К сожалению, даже что-то такое поистине важное и надёжное разбивается вдребезги о мир Карин Бойе.
«От неё исходило спокойствие, какое бывает во сне и какого я сам не испытывал уже давно. Она стала такой, потому что поверила в другого человека, в своего мужа, а ведь он предал её, предал с самого начала, так же, как она, сама того не ведая, сейчас предала его. И недавнее спокойствие и теперешний её ужас — всё было обманом, таким же, как мнимое преступление её мужа. Я вспомнил о миражах — о пальмах, оазисах, родниках, которые возникают перед людьми, заблудившимися в пустыне. Бывает, что несчастные падают на землю, лижут корку солончака, думая, что пьют из ручья, и в конце концов погибают. Нечто подобное случилось и с ней».И вот как будто хуже быть не может от той действительности, известной всем, кроме окрылённой испытуемой, так главный герой ещё и выбрал стереть улыбку с её лица (пусть и руководствовался он честностью — но не через призму чести) и раскрыть, что всё то мгновение, ценное ей, было не больше, чем просто фикцией, односторонней любовью.

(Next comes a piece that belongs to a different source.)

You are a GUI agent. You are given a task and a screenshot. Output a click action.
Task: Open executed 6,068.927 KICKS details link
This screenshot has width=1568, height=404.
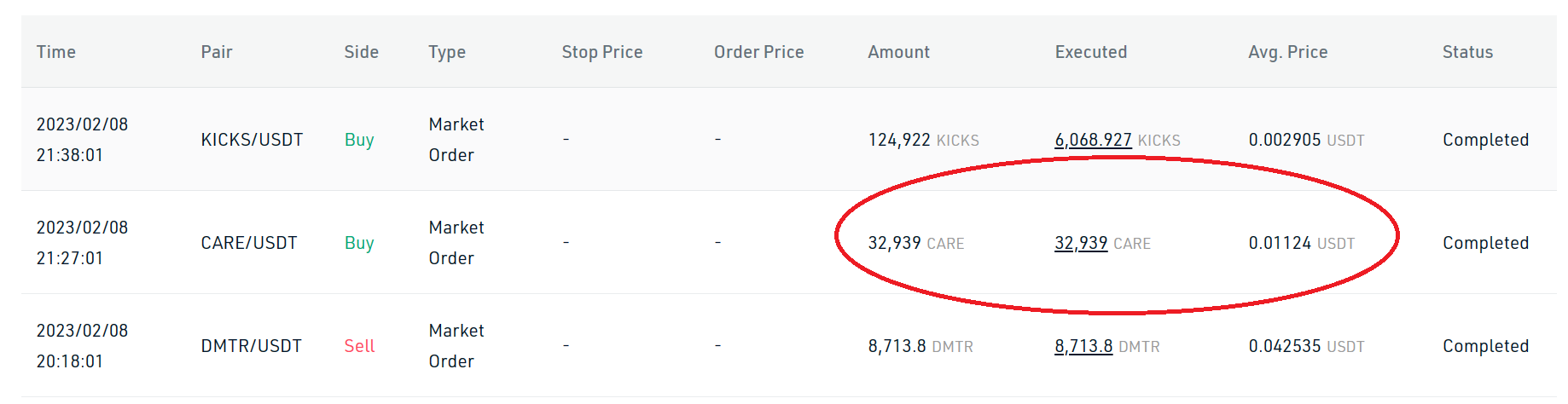point(1093,140)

«— …Вы говорили о доверии — в действительности никакого доверия не было. Ваш муж действовал по нашему приказу.
Кажется, она снова была близка к обмороку. Но в следующую же минуту овладела собой и выпрямилась. Мне больше нечего было ей сказать, но я не мог отвести от неё глаз. Невысокая и хрупкая, она неподвижно стояла посреди комнаты, вся напрягшись и словно окаменев, — какой контраст с недавней счастливой уверенностью! Сейчас она вызывала во мне только сострадание. Я знаю, это было постыдной слабостью, но я больше не мог. Я забыл о начальнике полиции, о Риссене. Меня всего захлестнуло какое-то непонятное чувство, мне хотелось сказать ей, что и я испытывал нечто подобное, что и мне бывало тяжело».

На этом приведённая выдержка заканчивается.